begin Material provided

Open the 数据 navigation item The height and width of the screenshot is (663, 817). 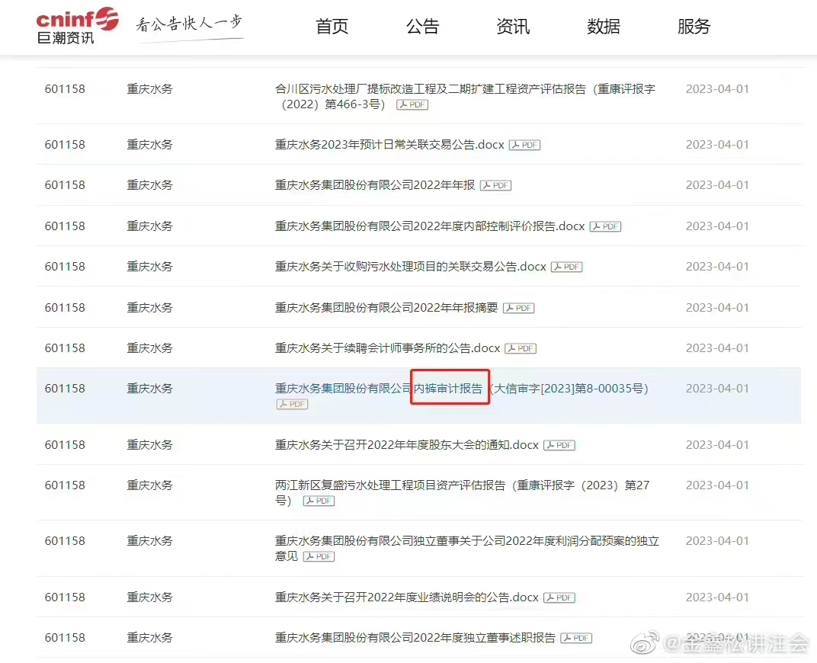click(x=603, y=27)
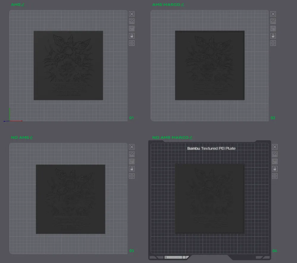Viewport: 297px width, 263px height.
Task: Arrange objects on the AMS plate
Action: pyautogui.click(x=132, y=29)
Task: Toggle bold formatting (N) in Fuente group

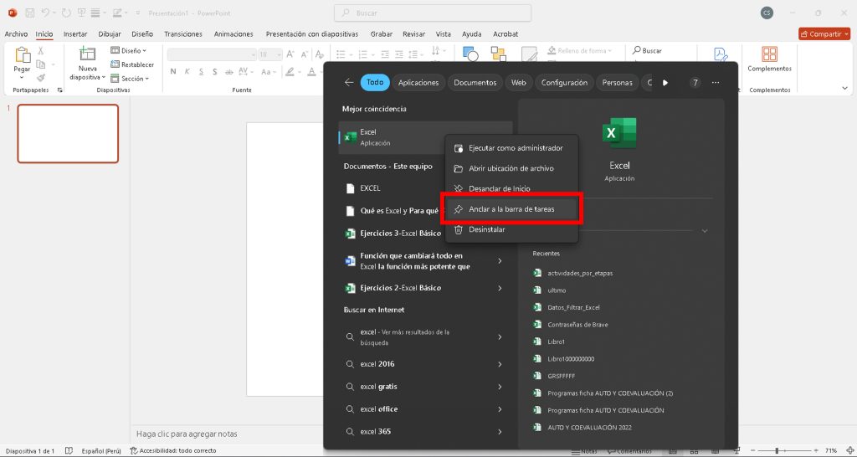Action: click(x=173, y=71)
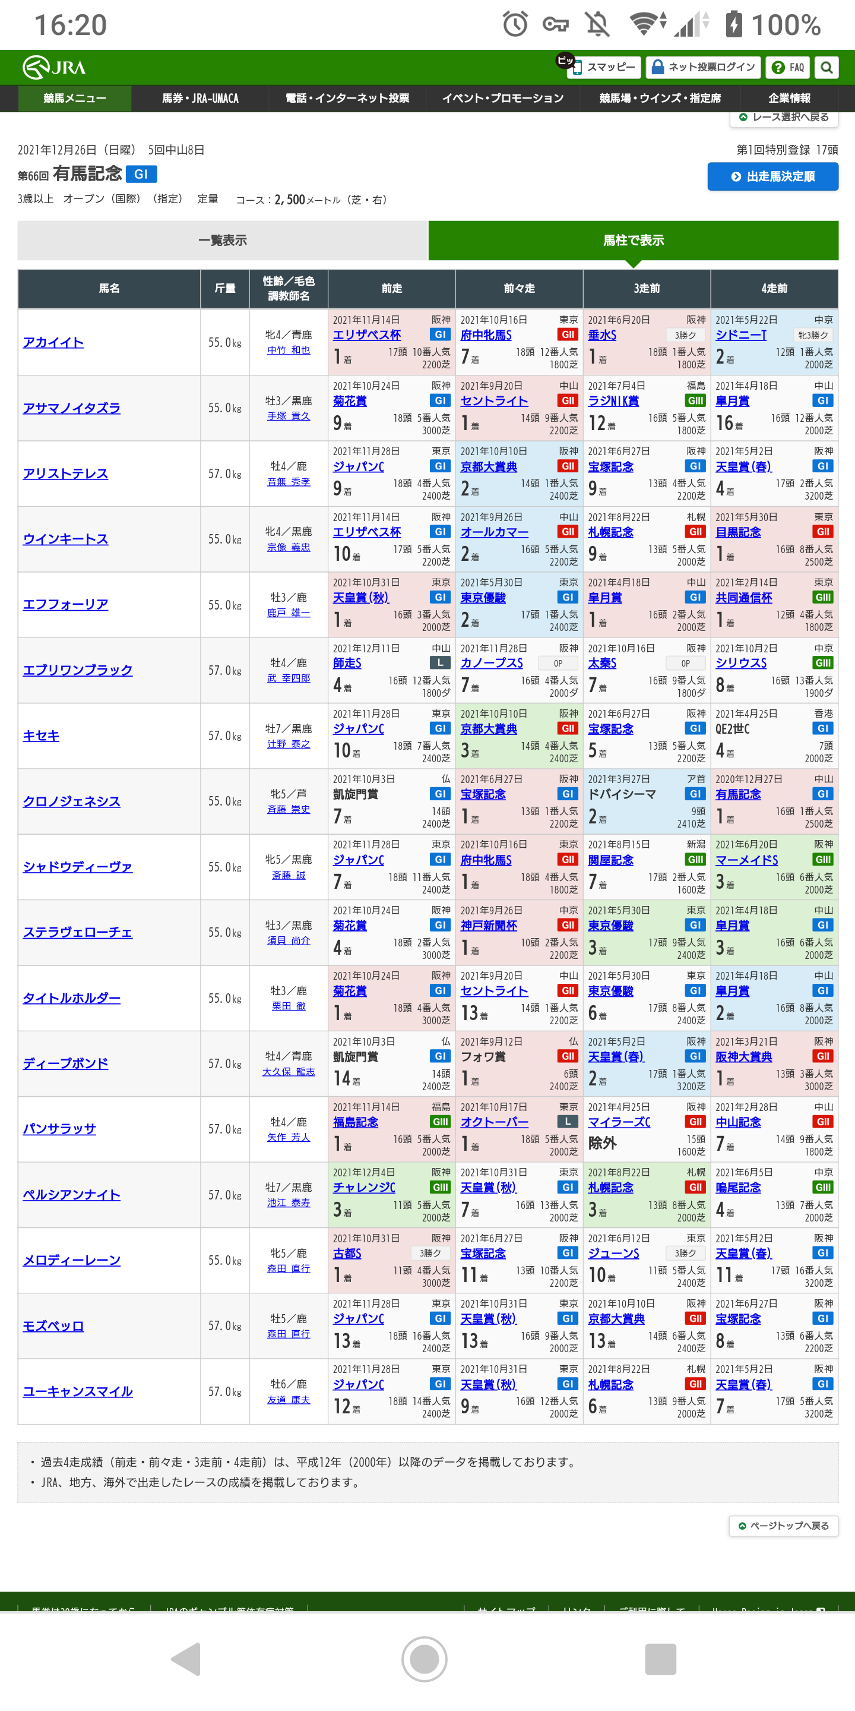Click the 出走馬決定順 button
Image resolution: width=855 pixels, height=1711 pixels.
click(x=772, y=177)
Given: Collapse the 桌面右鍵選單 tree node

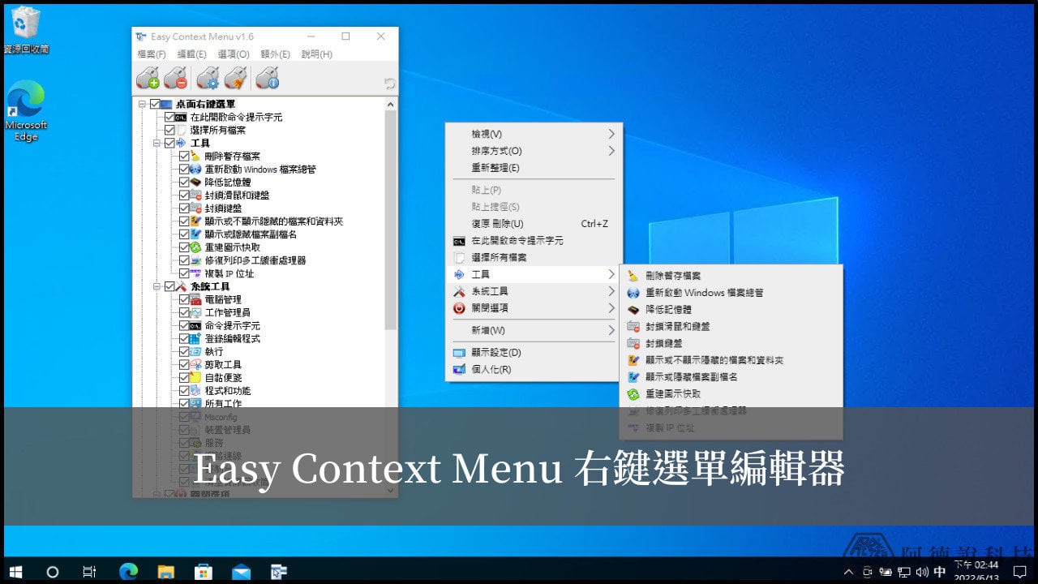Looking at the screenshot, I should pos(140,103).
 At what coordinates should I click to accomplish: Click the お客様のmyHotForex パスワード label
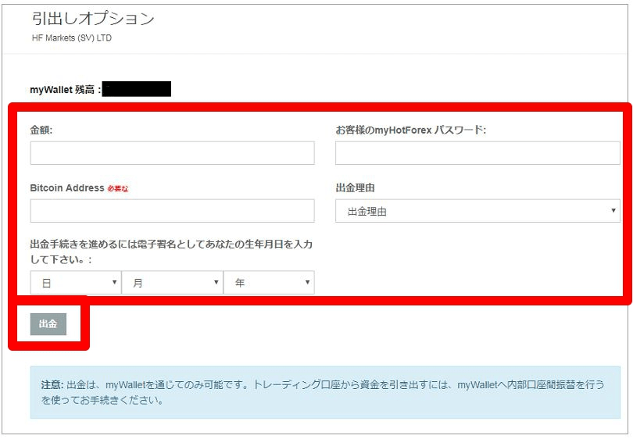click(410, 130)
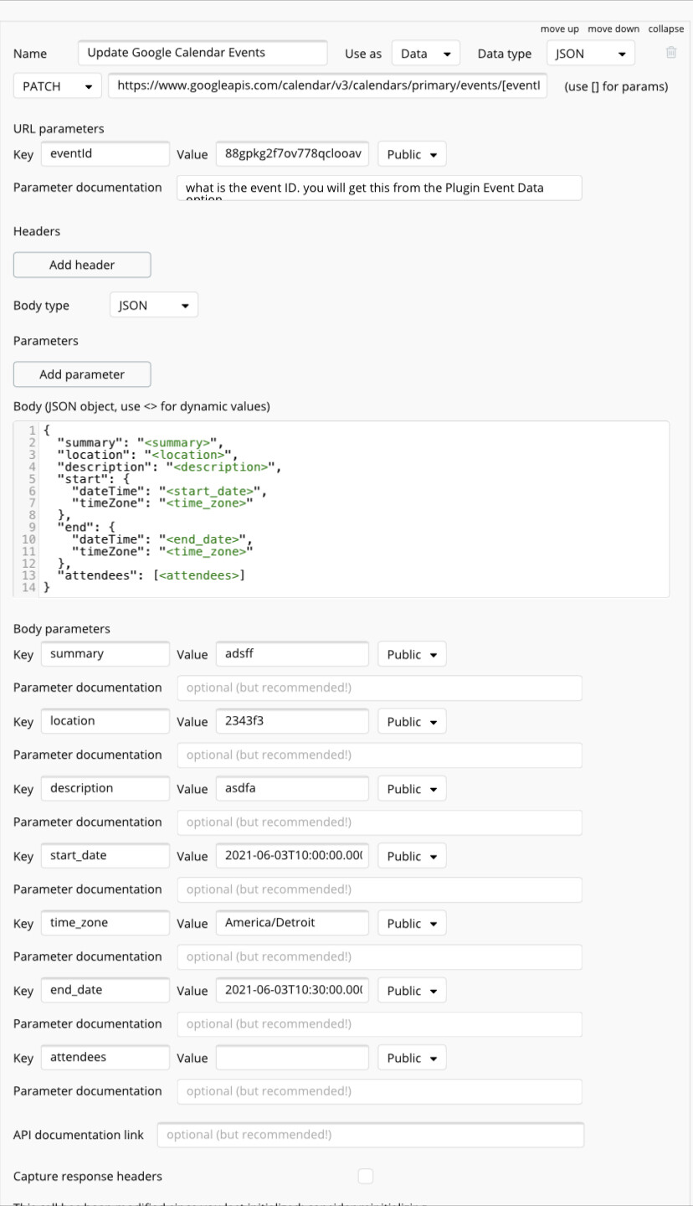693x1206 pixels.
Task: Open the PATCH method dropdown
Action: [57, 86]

end Material provided
begin Material provided

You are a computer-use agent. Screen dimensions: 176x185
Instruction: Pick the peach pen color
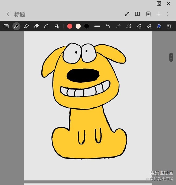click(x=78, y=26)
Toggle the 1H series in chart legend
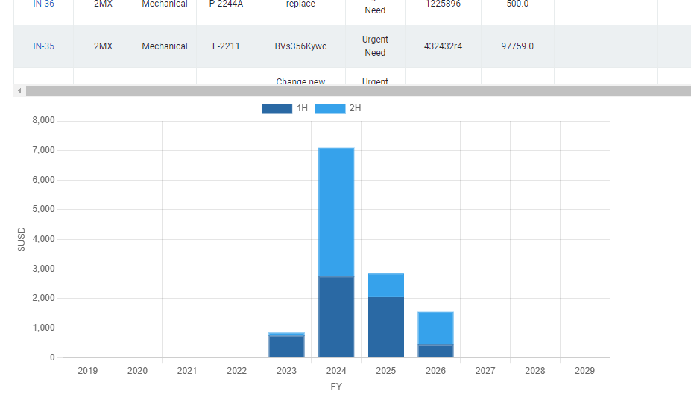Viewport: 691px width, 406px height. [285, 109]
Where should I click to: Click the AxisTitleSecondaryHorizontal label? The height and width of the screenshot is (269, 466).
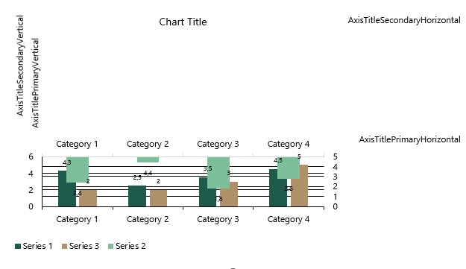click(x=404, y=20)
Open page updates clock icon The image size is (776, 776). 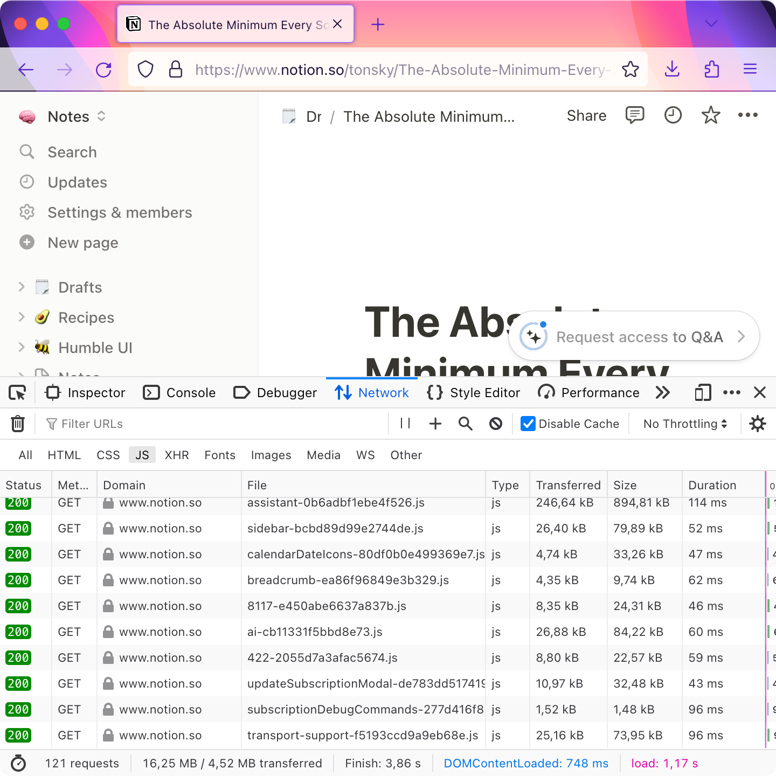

end Material provided

Work to do: Write out the lines exactly as they appear, beginning at the line that contains "At what coordinates" and stopping after the line that contains "Action: [57, 86]". Leave the pictures out of your answer.

Full output:
 At what coordinates should I click to accomplish: Click the お客様のmyHotForex パスワード label
click(410, 130)
693x1206 pixels.
Task: Open the PATCH method dropdown
Action: [57, 86]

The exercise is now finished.